A Membership is required to post in the forums. Login or become a member to post in the member forums!

Home Forums Campfire Editor’s Roundtable GPS: The Good, The Bad, and the Ugly

Viewing 23 posts - 1 through 23 (of 23 total)
  • Author
  • #3679493
    Backpacking Light


    Locale: Rocky Mountains

    BPL author Rex Sanders tackles the pros and cons of navigating by GPS in a short blog post that includes links for further info.

    Mark Wetherington
    BPL Member


    Locale: Western Montana

    Good article. I don’t use GPS and there’s only been a few times in over a decade of backpacking (including lots of off-trail hiking in the West and Southeast) where I’ve really wished I had it.

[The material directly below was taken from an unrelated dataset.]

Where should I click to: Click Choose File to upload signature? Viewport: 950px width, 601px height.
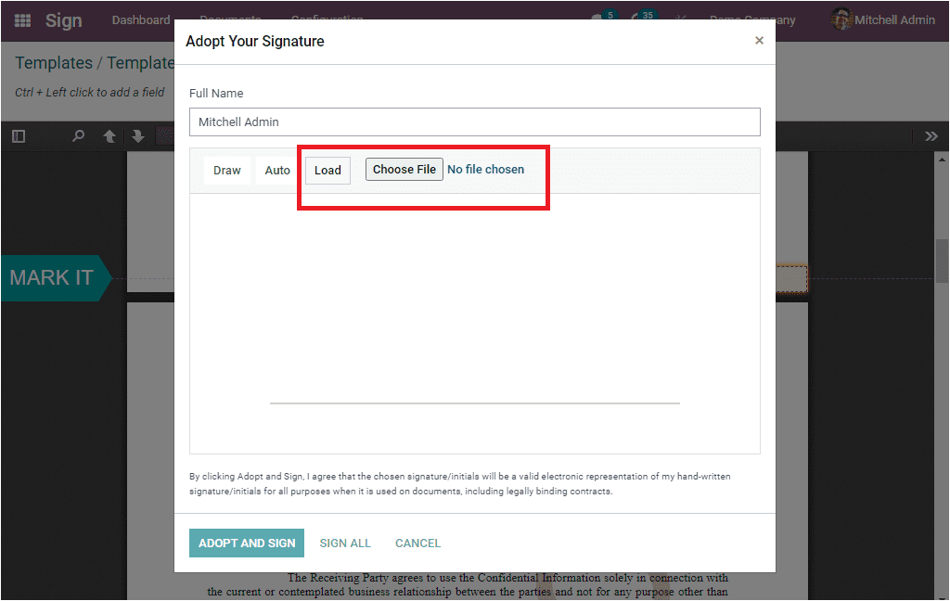point(404,170)
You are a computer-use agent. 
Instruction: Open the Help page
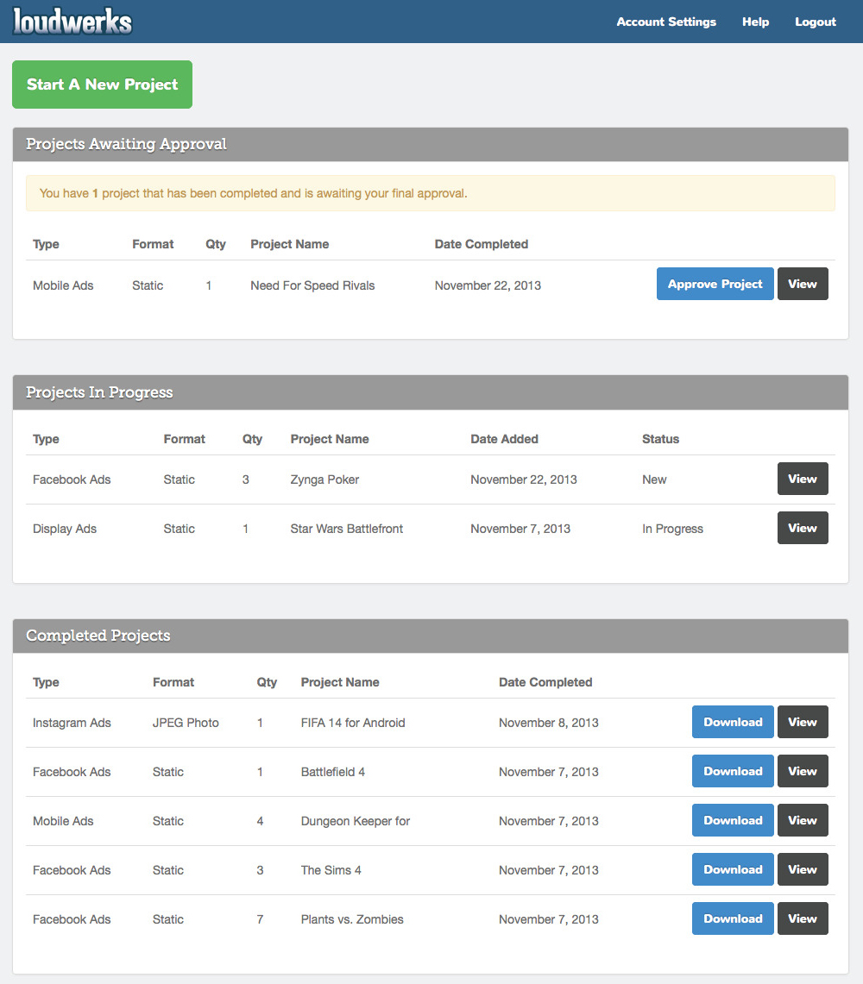755,22
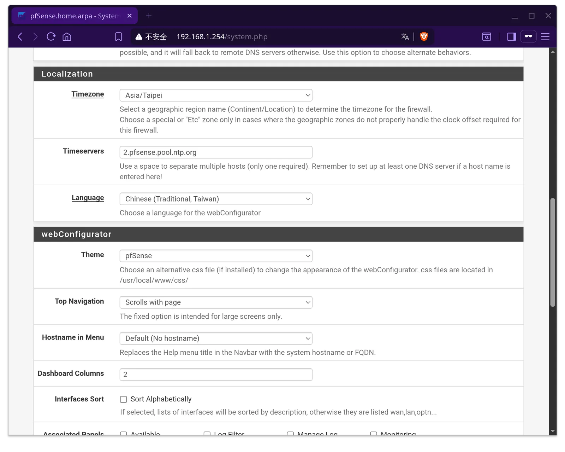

    Once when I was hiking up in the middle of winter to an abandoned lookout tower to spend the night and had some navigational issues and ended up bivying in -5 F temps (which I was prepared for, but not excited about) only about .1 miles from the lookout. If I’d had the GPS location I would’ve kept going rather than calling it quits after I became exhausted and it got dark.

    The other time was in a recently burned area in the Wenaha-Tucannon Wilderness in WA/OR where the trail totally disappeared in new growth. I got pretty turned around up there but was able to re-orient myself eventually. It was a long day and I was more frustrated by the slowing of my pace than any real sense of “danger”.

    Both times I ended up with memorable experiences (and entertaining stories) and, since I was prepared for things not going according to plan, there wasn’t any real risk involved. “Make plans, but don’t plan on them . . . ” and all that.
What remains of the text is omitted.